_Metin Bölümü_:
..............................
Zirvede alınan ikinci pratik karar, Suudi Arabistan Krallığı, Mısır, Ürdün, Filistin, Türkiye, Katar, Endonezya, Nijerya ve "katılmak isteyen tüm ülkelerin" dışişleri bakanlarından oluşan ve küresel sahnede hemen eyleme geçecek bir komitenin görevlendirilmesiydi. Bu, aşağıdaki dosyaları içeren bir gündemle birlikte son derece gerekli bir konu:

Birincisi; Araplar, Yahudilerin Avrupa ve Amerikan dokusunun büyük bir bölümünde var olmaları nedeniyle, "dağın yamacında" bir savaş verdiklerini bilmeliler. Avrupalı toplumlar, Yahudilerin ataları tarafından maruz bırakıldıkları zulümden dolayı bir suçluluk kompleksi taşıyorlar. ABD’de ise Yahudiler öğretmen, profesör, gazeteci, yazar, medyatik figür, finansör, filozof ve bilim adamı oldukları için daha da etkililer. Bir Amerikan dini mezhebi, Mesih'in geri dönüşünün imkanlarını oluşturmak için Yahudilerin "vaat edilmiş topraklarda” toplanmasının dini görevi olduğunu düşünüyor. ABD'deki pek çok siyahi, beyazların kendilerine uyguladığı tarihsel zulüm ve baskıyı, Yahudilerin uğradığı zulüm ve baskı ile bağdaştırıyor. Yahudilerin seçimlerdeki ezici etkisinden ise bahsetmiyoruz bile. Dağın yamacında verilen bu savaş, iki kat daha fazla çaba gerektiriyor.
..............................
_Materyale İlişkin Sorular_:
1/ Metin bölümünde "Birincisi; Araplar, Yahudilerin" ifadesinden "fazla çaba gerektiriyor." ifadesine kadar uzanan kısmı aynen kopyalayınız.
2/ Metin bölümüne göre zirvede alınan ikinci pratik karar nedir?
Aşağıdaki liste, metin bölümünden bağımsız ayrı bir materyaldir.

_Kayıtlı Veriler_:
..............................
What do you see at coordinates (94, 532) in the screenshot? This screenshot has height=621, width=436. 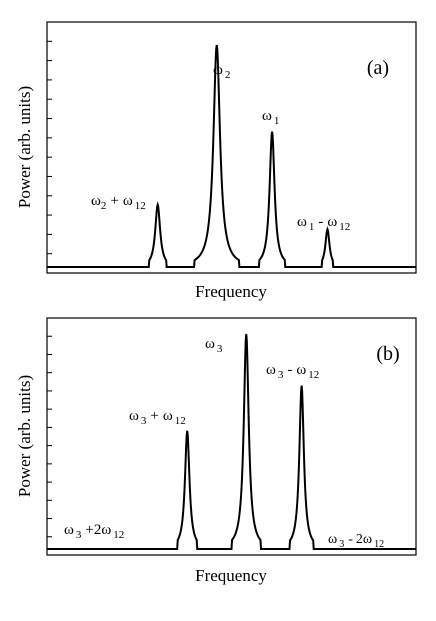 I see `panel-b-peak-label-1: ω 3 +2ω 12` at bounding box center [94, 532].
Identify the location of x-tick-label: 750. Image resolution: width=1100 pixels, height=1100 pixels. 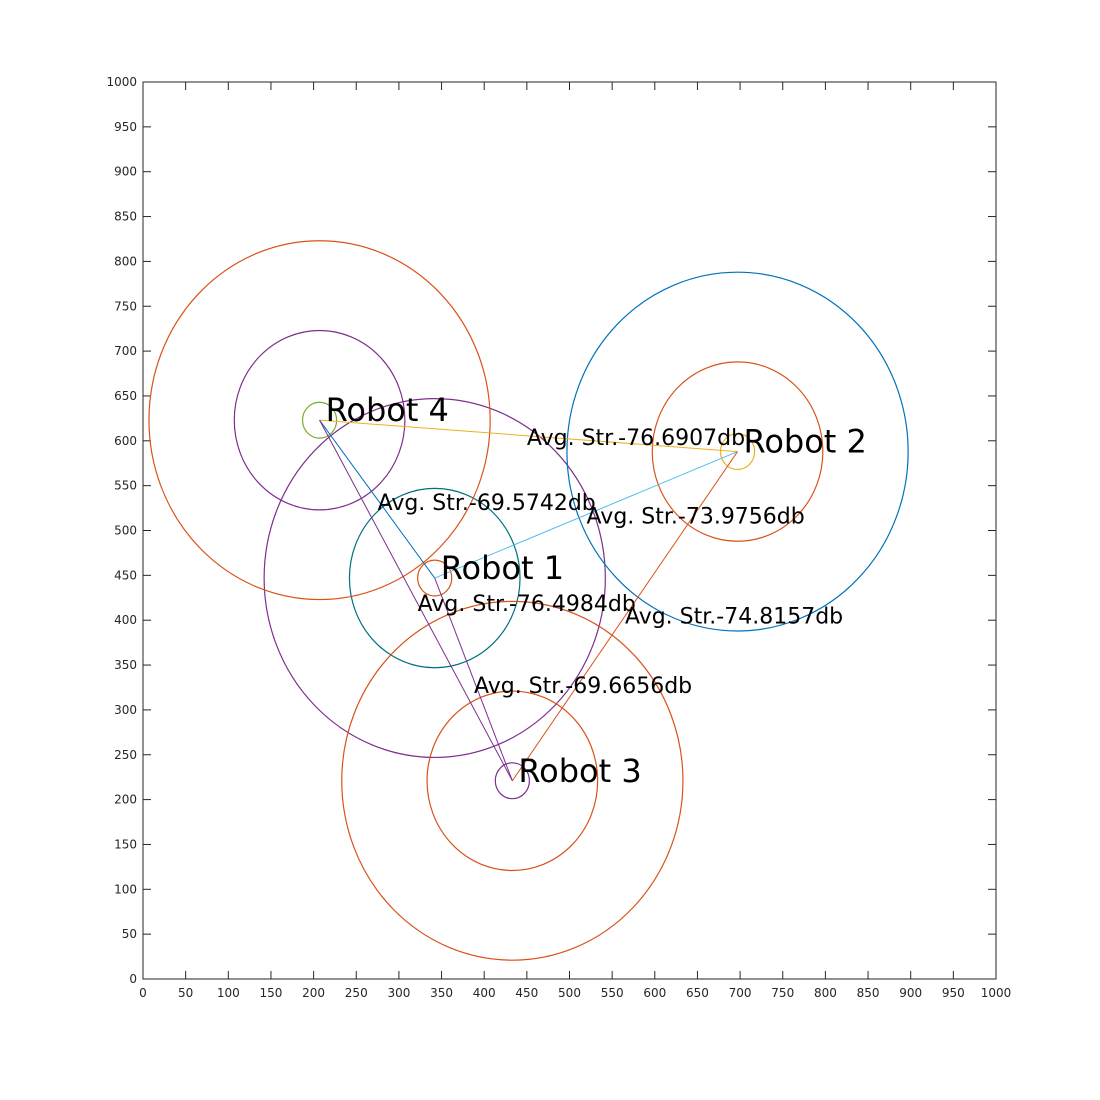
..............................
_Yazılı Cevaplar_:
1/
Birincisi; Araplar, Yahudilerin Avrupa ve Amerikan dokusunun büyük bir bölümünde var olmaları nedeniyle, "dağın yamacında" bir savaş verdiklerini bilmeliler. Avrupalı toplumlar, Yahudilerin ataları tarafından maruz bırakıldıkları zulümden dolayı bir suçluluk kompleksi taşıyorlar. ABD’de ise Yahudiler öğretmen, profesör, gazeteci, yazar, medyatik figür, finansör, filozof ve bilim adamı oldukları için daha da etkililer. Bir Amerikan dini mezhebi, Mesih'in geri dönüşünün imkanlarını oluşturmak için Yahudilerin "vaat edilmiş topraklarda” toplanmasının dini görevi olduğunu düşünüyor. ABD'deki pek çok siyahi, beyazların kendilerine uyguladığı tarihsel zulüm ve baskıyı, Yahudilerin uğradığı zulüm ve baskı ile bağdaştırıyor. Yahudilerin seçimlerdeki ezici etkisinden ise bahsetmiyoruz bile. Dağın yamacında verilen bu savaş, iki kat daha fazla çaba gerektiriyor.

2/ Suudi Arabistan Krallığı, Mısır, Ürdün, Filistin, Türkiye, Katar, Endonezya, Nijerya ve katılmak isteyen tüm ülkelerin dışişleri bakanlarından oluşan ve küresel sahnede hemen eyleme geçecek bir komitenin görevlendirilmesidir.